* Try it
Each record should be written out exactly as it stands.

* Supplied records

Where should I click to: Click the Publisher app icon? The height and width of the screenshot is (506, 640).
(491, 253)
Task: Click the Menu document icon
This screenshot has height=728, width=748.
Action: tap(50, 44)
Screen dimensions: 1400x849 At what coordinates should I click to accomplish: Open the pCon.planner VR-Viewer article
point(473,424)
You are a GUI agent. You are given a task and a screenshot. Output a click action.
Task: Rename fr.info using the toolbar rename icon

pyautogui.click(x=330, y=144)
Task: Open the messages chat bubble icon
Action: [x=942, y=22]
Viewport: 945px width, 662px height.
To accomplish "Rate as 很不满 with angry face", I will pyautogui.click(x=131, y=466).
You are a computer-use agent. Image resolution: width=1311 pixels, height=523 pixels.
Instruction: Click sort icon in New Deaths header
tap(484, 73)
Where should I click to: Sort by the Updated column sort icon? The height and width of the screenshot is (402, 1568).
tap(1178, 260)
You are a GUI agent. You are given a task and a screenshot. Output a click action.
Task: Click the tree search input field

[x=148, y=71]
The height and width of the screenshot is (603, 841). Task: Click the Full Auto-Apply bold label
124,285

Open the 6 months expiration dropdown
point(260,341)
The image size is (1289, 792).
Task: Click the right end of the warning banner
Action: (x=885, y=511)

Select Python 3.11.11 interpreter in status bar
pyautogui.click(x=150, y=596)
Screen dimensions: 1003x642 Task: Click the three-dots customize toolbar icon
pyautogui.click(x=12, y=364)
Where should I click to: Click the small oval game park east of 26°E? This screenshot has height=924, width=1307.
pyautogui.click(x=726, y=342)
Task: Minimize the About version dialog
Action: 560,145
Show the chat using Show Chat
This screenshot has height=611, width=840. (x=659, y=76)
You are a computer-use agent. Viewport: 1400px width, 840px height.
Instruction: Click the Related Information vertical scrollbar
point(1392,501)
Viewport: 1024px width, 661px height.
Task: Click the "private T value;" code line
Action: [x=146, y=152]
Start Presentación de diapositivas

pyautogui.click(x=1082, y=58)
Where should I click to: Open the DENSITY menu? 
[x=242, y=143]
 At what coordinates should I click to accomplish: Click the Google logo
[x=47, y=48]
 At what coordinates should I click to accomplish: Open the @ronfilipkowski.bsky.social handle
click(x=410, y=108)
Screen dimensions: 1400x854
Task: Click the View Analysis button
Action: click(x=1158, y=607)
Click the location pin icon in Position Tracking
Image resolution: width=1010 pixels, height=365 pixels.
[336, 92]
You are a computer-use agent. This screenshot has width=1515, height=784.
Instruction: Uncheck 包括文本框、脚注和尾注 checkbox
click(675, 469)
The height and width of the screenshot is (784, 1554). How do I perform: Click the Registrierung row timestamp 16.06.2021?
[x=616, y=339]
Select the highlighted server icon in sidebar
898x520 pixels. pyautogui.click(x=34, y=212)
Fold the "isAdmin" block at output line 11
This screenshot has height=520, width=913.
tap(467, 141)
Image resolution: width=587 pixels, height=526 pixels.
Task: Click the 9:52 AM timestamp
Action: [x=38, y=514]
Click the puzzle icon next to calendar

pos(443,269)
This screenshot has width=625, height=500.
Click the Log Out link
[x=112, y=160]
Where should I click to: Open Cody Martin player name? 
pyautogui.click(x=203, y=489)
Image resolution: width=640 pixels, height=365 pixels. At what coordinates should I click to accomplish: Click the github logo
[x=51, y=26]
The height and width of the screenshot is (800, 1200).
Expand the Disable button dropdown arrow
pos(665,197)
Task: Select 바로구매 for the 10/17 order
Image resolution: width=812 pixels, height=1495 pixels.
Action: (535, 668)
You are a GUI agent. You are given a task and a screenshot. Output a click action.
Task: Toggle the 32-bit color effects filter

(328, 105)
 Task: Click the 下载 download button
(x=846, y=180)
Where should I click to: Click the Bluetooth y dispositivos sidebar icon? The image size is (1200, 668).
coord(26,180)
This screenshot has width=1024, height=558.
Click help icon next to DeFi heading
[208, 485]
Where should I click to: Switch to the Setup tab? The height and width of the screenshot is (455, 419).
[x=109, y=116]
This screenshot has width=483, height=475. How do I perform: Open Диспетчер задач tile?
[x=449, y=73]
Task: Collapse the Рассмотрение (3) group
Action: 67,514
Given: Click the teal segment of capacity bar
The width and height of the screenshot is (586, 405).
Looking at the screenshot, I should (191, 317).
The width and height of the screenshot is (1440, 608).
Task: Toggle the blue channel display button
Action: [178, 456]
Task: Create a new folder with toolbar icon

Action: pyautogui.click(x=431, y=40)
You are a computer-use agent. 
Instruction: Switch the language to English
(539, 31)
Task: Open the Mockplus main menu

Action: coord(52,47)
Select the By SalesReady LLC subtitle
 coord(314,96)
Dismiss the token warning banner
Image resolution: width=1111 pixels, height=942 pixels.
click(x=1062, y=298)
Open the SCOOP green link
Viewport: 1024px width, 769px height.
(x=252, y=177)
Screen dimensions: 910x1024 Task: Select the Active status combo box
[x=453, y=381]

* Reply to the exercise
Where should I click to: Click the Publisher app icon? The height and width of the screenshot is (506, 640).
(491, 253)
Task: Click the Menu document icon
This screenshot has height=728, width=748.
Action: tap(50, 44)
Screen dimensions: 1400x849 At what coordinates should I click to accomplish: Open the pCon.planner VR-Viewer article
point(473,424)
You are a GUI agent. You are given a task and a screenshot. Output a click action.
Task: Rename fr.info using the toolbar rename icon

pyautogui.click(x=330, y=144)
Task: Open the messages chat bubble icon
Action: [x=942, y=22]
Viewport: 945px width, 662px height.
To accomplish "Rate as 很不满 with angry face", I will pyautogui.click(x=131, y=466).
You are a computer-use agent. Image resolution: width=1311 pixels, height=523 pixels.
Instruction: Click sort icon in New Deaths header
tap(484, 73)
Where should I click to: Sort by the Updated column sort icon? The height and width of the screenshot is (402, 1568).
tap(1178, 260)
You are a GUI agent. You are given a task and a screenshot. Output a click action.
Task: Click the tree search input field

[x=148, y=71]
The height and width of the screenshot is (603, 841). Task: Click the Full Auto-Apply bold label
124,285

Open the 6 months expiration dropdown
point(260,341)
The image size is (1289, 792).
Task: Click the right end of the warning banner
Action: (x=885, y=511)

Select Python 3.11.11 interpreter in status bar
pyautogui.click(x=150, y=596)
Screen dimensions: 1003x642 Task: Click the three-dots customize toolbar icon
pyautogui.click(x=12, y=364)
Where should I click to: Click the small oval game park east of 26°E? This screenshot has height=924, width=1307.
pyautogui.click(x=726, y=342)
Task: Minimize the About version dialog
Action: 560,145
Show the chat using Show Chat
This screenshot has height=611, width=840. (x=659, y=76)
You are a computer-use agent. Viewport: 1400px width, 840px height.
Instruction: Click the Related Information vertical scrollbar
point(1392,501)
Viewport: 1024px width, 661px height.
Task: Click the "private T value;" code line
Action: [x=146, y=152]
Start Presentación de diapositivas

pyautogui.click(x=1082, y=58)
Where should I click to: Open the DENSITY menu? 
[x=242, y=143]
 At what coordinates should I click to accomplish: Click the Google logo
[x=47, y=48]
 At what coordinates should I click to accomplish: Open the @ronfilipkowski.bsky.social handle
click(x=410, y=108)
Screen dimensions: 1400x854
Task: Click the View Analysis button
Action: click(x=1158, y=607)
Click the location pin icon in Position Tracking
Image resolution: width=1010 pixels, height=365 pixels.
[336, 92]
You are a computer-use agent. This screenshot has width=1515, height=784.
Instruction: Uncheck 包括文本框、脚注和尾注 checkbox
click(675, 469)
The height and width of the screenshot is (784, 1554). How do I perform: Click the Registrierung row timestamp 16.06.2021?
[x=616, y=339]
Select the highlighted server icon in sidebar
898x520 pixels. pyautogui.click(x=34, y=212)
Fold the "isAdmin" block at output line 11
This screenshot has height=520, width=913.
tap(467, 141)
Image resolution: width=587 pixels, height=526 pixels.
Task: Click the 9:52 AM timestamp
Action: [x=38, y=514]
Click the puzzle icon next to calendar

pos(443,269)
This screenshot has width=625, height=500.
Click the Log Out link
[x=112, y=160]
Where should I click to: Open Cody Martin player name? 
pyautogui.click(x=203, y=489)
Image resolution: width=640 pixels, height=365 pixels. At what coordinates should I click to accomplish: Click the github logo
[x=51, y=26]
The height and width of the screenshot is (800, 1200).
Expand the Disable button dropdown arrow
pos(665,197)
Task: Select 바로구매 for the 10/17 order
Image resolution: width=812 pixels, height=1495 pixels.
Action: (535, 668)
You are a GUI agent. You are given a task and a screenshot. Output a click action.
Task: Toggle the 32-bit color effects filter

(328, 105)
 Task: Click the 下载 download button
(x=846, y=180)
Where should I click to: Click the Bluetooth y dispositivos sidebar icon? The image size is (1200, 668).
coord(26,180)
This screenshot has width=1024, height=558.
Click help icon next to DeFi heading
[208, 485]
Where should I click to: Switch to the Setup tab? The height and width of the screenshot is (455, 419).
[x=109, y=116]
This screenshot has width=483, height=475. How do I perform: Open Диспетчер задач tile?
[x=449, y=73]
Task: Collapse the Рассмотрение (3) group
Action: 67,514
Given: Click the teal segment of capacity bar
The width and height of the screenshot is (586, 405).
Looking at the screenshot, I should (191, 317).
The width and height of the screenshot is (1440, 608).
Task: Toggle the blue channel display button
Action: [178, 456]
Task: Create a new folder with toolbar icon

Action: pyautogui.click(x=431, y=40)
You are a computer-use agent. 
Instruction: Switch the language to English
(539, 31)
Task: Open the Mockplus main menu

Action: coord(52,47)
Select the By SalesReady LLC subtitle
 coord(314,96)
Dismiss the token warning banner
Image resolution: width=1111 pixels, height=942 pixels.
click(x=1062, y=298)
Open the SCOOP green link
Viewport: 1024px width, 769px height.
(x=252, y=177)
Screen dimensions: 910x1024 Task: Select the Active status combo box
[x=453, y=381]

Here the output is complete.